| Material shown |
....
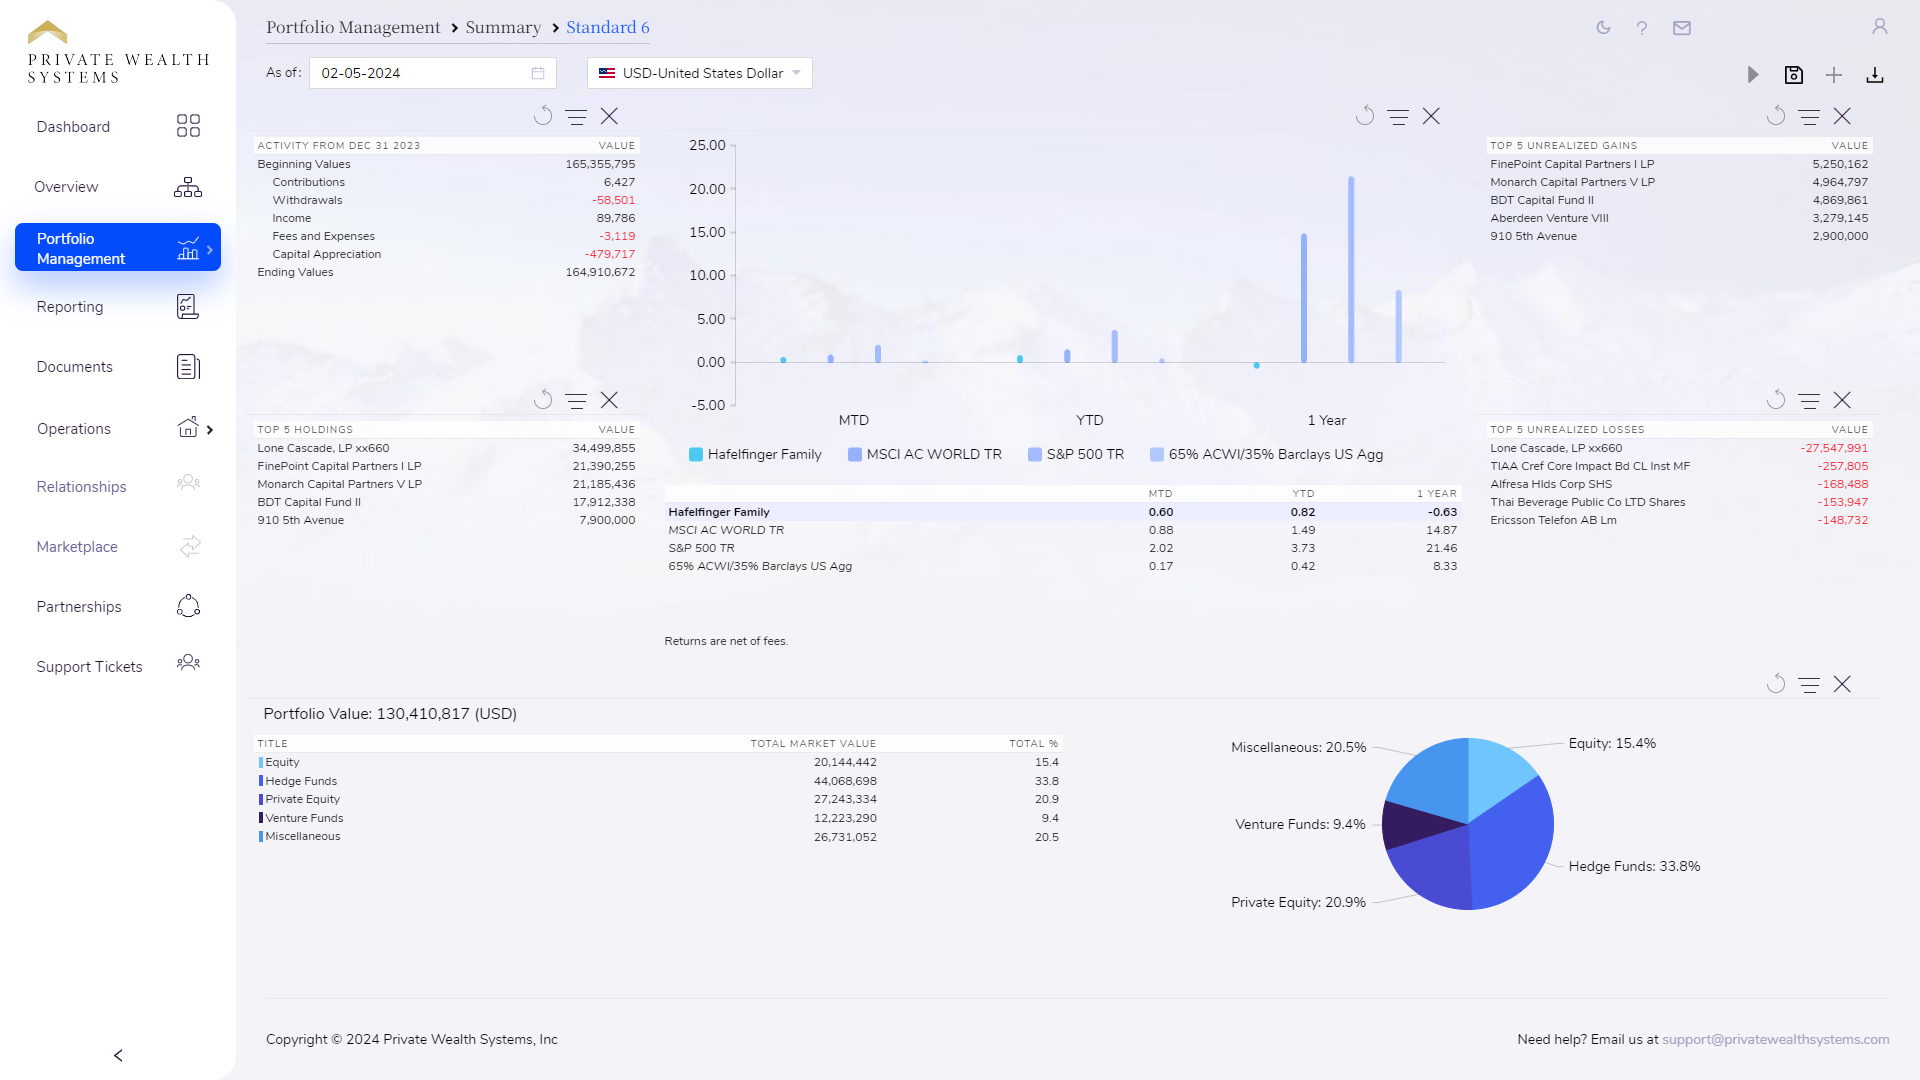Select Reporting in the sidebar menu
1920x1080 pixels.
(70, 307)
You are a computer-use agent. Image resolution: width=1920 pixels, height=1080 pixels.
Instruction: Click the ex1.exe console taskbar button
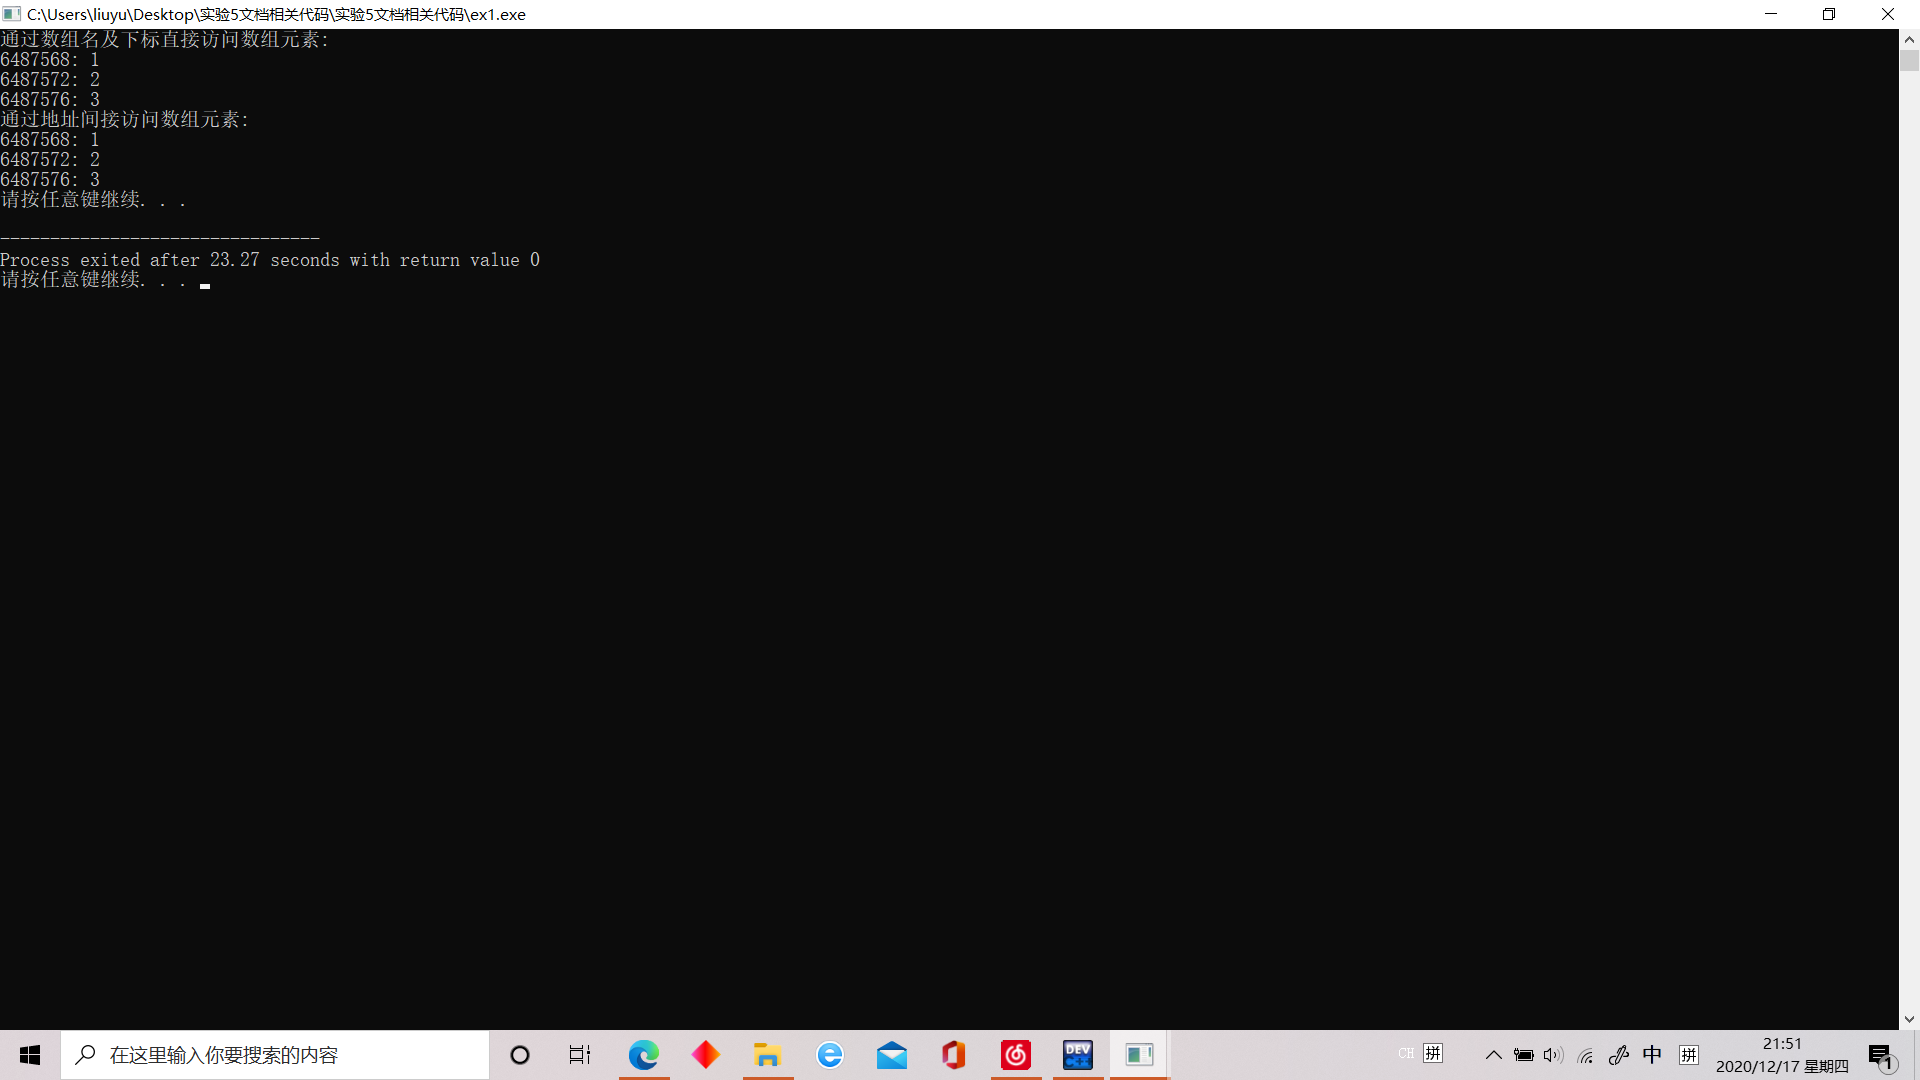pos(1140,1055)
....
| What this task involves |
Transcribe exactly the span of lines that opens with the line holding "You are a computer-use" and closes with the last line of the entries above. Omit pictures.

| Reply |
You are a computer-use agent. Image resolution: width=1920 pixels, height=1080 pixels.
Instruction: Click the ex1.exe console taskbar button
pos(1140,1055)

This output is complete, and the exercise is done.